⟨

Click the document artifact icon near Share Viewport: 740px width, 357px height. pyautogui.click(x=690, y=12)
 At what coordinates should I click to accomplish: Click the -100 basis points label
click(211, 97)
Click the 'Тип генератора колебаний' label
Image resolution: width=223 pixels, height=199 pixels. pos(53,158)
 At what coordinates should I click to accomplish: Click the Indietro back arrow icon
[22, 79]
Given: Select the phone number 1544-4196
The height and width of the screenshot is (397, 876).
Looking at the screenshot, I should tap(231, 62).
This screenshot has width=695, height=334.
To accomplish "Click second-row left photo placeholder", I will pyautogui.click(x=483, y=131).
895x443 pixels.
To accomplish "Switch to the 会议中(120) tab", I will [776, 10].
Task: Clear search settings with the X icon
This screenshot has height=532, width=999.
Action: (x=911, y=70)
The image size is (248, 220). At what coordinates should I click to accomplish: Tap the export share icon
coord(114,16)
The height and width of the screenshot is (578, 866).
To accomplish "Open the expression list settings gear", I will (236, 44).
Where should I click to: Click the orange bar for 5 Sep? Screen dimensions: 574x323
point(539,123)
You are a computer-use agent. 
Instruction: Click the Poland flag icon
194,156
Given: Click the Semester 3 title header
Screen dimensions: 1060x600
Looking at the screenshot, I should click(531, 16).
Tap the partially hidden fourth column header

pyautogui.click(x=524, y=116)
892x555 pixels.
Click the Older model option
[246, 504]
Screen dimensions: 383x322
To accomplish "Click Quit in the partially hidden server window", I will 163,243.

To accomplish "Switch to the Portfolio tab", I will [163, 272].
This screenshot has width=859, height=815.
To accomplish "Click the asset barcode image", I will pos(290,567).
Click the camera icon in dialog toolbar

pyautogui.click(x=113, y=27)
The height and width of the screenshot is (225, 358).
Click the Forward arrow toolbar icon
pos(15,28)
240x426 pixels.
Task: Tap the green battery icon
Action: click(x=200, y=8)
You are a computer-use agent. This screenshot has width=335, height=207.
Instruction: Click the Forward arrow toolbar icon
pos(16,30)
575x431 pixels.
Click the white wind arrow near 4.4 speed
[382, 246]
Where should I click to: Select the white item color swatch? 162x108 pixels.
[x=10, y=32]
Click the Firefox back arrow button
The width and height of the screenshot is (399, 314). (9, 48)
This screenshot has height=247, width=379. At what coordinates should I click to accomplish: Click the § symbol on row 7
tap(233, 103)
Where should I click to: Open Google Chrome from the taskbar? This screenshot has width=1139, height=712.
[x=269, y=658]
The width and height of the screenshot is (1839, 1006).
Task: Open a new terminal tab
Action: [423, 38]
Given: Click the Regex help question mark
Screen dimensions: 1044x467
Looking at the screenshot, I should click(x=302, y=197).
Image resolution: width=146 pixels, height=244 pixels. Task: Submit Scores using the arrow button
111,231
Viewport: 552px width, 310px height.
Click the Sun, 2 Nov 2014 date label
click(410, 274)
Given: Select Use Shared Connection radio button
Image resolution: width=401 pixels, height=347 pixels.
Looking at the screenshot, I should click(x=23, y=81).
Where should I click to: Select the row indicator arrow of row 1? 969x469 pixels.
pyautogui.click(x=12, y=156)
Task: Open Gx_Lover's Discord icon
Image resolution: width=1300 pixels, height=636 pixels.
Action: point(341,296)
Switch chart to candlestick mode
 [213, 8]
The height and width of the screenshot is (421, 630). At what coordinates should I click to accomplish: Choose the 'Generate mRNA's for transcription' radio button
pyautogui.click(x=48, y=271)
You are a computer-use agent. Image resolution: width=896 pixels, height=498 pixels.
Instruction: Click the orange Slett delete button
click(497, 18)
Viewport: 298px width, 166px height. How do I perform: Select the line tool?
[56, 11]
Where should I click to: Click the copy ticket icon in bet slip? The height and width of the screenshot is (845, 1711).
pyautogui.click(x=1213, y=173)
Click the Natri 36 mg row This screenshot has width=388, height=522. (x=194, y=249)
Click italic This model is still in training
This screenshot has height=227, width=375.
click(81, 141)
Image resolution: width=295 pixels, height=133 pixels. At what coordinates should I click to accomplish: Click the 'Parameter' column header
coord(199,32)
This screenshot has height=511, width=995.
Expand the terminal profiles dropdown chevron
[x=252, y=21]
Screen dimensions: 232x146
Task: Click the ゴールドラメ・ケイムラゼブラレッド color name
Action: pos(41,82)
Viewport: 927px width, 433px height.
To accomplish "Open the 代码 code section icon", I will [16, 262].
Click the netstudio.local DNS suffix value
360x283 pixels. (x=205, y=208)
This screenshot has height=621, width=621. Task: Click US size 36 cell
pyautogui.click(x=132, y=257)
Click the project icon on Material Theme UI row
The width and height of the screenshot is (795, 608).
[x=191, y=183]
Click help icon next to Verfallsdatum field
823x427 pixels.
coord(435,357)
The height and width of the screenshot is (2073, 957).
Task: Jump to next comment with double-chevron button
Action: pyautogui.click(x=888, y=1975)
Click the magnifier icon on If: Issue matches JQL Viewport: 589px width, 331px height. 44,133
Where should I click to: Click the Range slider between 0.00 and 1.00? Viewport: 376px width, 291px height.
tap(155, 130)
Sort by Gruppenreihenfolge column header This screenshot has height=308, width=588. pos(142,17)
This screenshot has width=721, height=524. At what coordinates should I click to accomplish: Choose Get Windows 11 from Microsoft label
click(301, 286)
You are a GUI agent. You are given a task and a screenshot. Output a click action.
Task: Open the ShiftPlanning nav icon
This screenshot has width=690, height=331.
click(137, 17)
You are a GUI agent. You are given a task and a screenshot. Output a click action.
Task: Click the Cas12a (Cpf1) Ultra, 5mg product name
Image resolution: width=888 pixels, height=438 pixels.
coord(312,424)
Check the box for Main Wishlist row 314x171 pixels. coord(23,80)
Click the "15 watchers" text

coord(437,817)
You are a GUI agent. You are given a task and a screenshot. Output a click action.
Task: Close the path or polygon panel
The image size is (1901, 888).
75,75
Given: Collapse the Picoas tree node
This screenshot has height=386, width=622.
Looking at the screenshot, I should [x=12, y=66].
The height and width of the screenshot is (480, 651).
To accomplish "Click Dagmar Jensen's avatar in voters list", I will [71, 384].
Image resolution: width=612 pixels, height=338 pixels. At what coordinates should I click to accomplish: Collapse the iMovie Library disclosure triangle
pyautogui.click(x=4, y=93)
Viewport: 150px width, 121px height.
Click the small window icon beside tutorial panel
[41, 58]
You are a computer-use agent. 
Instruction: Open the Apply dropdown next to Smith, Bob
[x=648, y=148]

⟩

- **ACTIVITY**: Write out every line from the records above, word for word.

- **WORKED SOLUTION**:
Click the document artifact icon near Share Viewport: 740px width, 357px height. pyautogui.click(x=690, y=12)
 At what coordinates should I click to accomplish: Click the -100 basis points label
click(211, 97)
Click the 'Тип генератора колебаний' label
Image resolution: width=223 pixels, height=199 pixels. pos(53,158)
 At what coordinates should I click to accomplish: Click the Indietro back arrow icon
[22, 79]
Given: Select the phone number 1544-4196
The height and width of the screenshot is (397, 876).
Looking at the screenshot, I should tap(231, 62).
This screenshot has width=695, height=334.
To accomplish "Click second-row left photo placeholder", I will pyautogui.click(x=483, y=131).
895x443 pixels.
To accomplish "Switch to the 会议中(120) tab", I will [776, 10].
Task: Clear search settings with the X icon
This screenshot has height=532, width=999.
Action: (x=911, y=70)
The image size is (248, 220). At what coordinates should I click to accomplish: Tap the export share icon
coord(114,16)
The height and width of the screenshot is (578, 866).
To accomplish "Open the expression list settings gear", I will (236, 44).
Where should I click to: Click the orange bar for 5 Sep? Screen dimensions: 574x323
point(539,123)
You are a computer-use agent. 
Instruction: Click the Poland flag icon
194,156
Given: Click the Semester 3 title header
Screen dimensions: 1060x600
Looking at the screenshot, I should click(531, 16).
Tap the partially hidden fourth column header

pyautogui.click(x=524, y=116)
892x555 pixels.
Click the Older model option
[246, 504]
Screen dimensions: 383x322
To accomplish "Click Quit in the partially hidden server window", I will 163,243.

To accomplish "Switch to the Portfolio tab", I will [163, 272].
This screenshot has width=859, height=815.
To accomplish "Click the asset barcode image", I will pos(290,567).
Click the camera icon in dialog toolbar

pyautogui.click(x=113, y=27)
The height and width of the screenshot is (225, 358).
Click the Forward arrow toolbar icon
pos(15,28)
240x426 pixels.
Task: Tap the green battery icon
Action: click(x=200, y=8)
You are a computer-use agent. This screenshot has width=335, height=207.
Instruction: Click the Forward arrow toolbar icon
pos(16,30)
575x431 pixels.
Click the white wind arrow near 4.4 speed
[382, 246]
Where should I click to: Select the white item color swatch? 162x108 pixels.
[x=10, y=32]
Click the Firefox back arrow button
The width and height of the screenshot is (399, 314). (9, 48)
This screenshot has height=247, width=379. At what coordinates should I click to accomplish: Click the § symbol on row 7
tap(233, 103)
Where should I click to: Open Google Chrome from the taskbar? This screenshot has width=1139, height=712.
[x=269, y=658]
The width and height of the screenshot is (1839, 1006).
Task: Open a new terminal tab
Action: [423, 38]
Given: Click the Regex help question mark
Screen dimensions: 1044x467
Looking at the screenshot, I should click(x=302, y=197).
Image resolution: width=146 pixels, height=244 pixels. Task: Submit Scores using the arrow button
111,231
Viewport: 552px width, 310px height.
Click the Sun, 2 Nov 2014 date label
click(410, 274)
Given: Select Use Shared Connection radio button
Image resolution: width=401 pixels, height=347 pixels.
Looking at the screenshot, I should click(x=23, y=81).
Where should I click to: Select the row indicator arrow of row 1? 969x469 pixels.
pyautogui.click(x=12, y=156)
Task: Open Gx_Lover's Discord icon
Image resolution: width=1300 pixels, height=636 pixels.
Action: point(341,296)
Switch chart to candlestick mode
 [213, 8]
The height and width of the screenshot is (421, 630). At what coordinates should I click to accomplish: Choose the 'Generate mRNA's for transcription' radio button
pyautogui.click(x=48, y=271)
You are a computer-use agent. Image resolution: width=896 pixels, height=498 pixels.
Instruction: Click the orange Slett delete button
click(497, 18)
Viewport: 298px width, 166px height. How do I perform: Select the line tool?
[56, 11]
Where should I click to: Click the copy ticket icon in bet slip? The height and width of the screenshot is (845, 1711).
pyautogui.click(x=1213, y=173)
Click the Natri 36 mg row This screenshot has width=388, height=522. (x=194, y=249)
Click italic This model is still in training
This screenshot has height=227, width=375.
click(81, 141)
Image resolution: width=295 pixels, height=133 pixels. At what coordinates should I click to accomplish: Click the 'Parameter' column header
coord(199,32)
This screenshot has height=511, width=995.
Expand the terminal profiles dropdown chevron
[x=252, y=21]
Screen dimensions: 232x146
Task: Click the ゴールドラメ・ケイムラゼブラレッド color name
Action: pos(41,82)
Viewport: 927px width, 433px height.
To accomplish "Open the 代码 code section icon", I will [16, 262].
Click the netstudio.local DNS suffix value
360x283 pixels. (x=205, y=208)
This screenshot has height=621, width=621. Task: Click US size 36 cell
pyautogui.click(x=132, y=257)
Click the project icon on Material Theme UI row
The width and height of the screenshot is (795, 608).
[x=191, y=183]
Click help icon next to Verfallsdatum field
823x427 pixels.
coord(435,357)
The height and width of the screenshot is (2073, 957).
Task: Jump to next comment with double-chevron button
Action: pyautogui.click(x=888, y=1975)
Click the magnifier icon on If: Issue matches JQL Viewport: 589px width, 331px height. 44,133
Where should I click to: Click the Range slider between 0.00 and 1.00? Viewport: 376px width, 291px height.
tap(155, 130)
Sort by Gruppenreihenfolge column header This screenshot has height=308, width=588. pos(142,17)
This screenshot has width=721, height=524. At what coordinates should I click to accomplish: Choose Get Windows 11 from Microsoft label
click(301, 286)
You are a GUI agent. You are given a task and a screenshot. Output a click action.
Task: Open the ShiftPlanning nav icon
This screenshot has width=690, height=331.
click(137, 17)
You are a GUI agent. You are given a task and a screenshot. Output a click action.
Task: Click the Cas12a (Cpf1) Ultra, 5mg product name
Image resolution: width=888 pixels, height=438 pixels.
coord(312,424)
Check the box for Main Wishlist row 314x171 pixels. coord(23,80)
Click the "15 watchers" text

coord(437,817)
You are a GUI agent. You are given a task and a screenshot. Output a click action.
Task: Close the path or polygon panel
The image size is (1901, 888).
75,75
Given: Collapse the Picoas tree node
This screenshot has height=386, width=622.
Looking at the screenshot, I should [x=12, y=66].
The height and width of the screenshot is (480, 651).
To accomplish "Click Dagmar Jensen's avatar in voters list", I will [71, 384].
Image resolution: width=612 pixels, height=338 pixels. At what coordinates should I click to accomplish: Collapse the iMovie Library disclosure triangle
pyautogui.click(x=4, y=93)
Viewport: 150px width, 121px height.
Click the small window icon beside tutorial panel
[41, 58]
You are a computer-use agent. 
Instruction: Open the Apply dropdown next to Smith, Bob
[x=648, y=148]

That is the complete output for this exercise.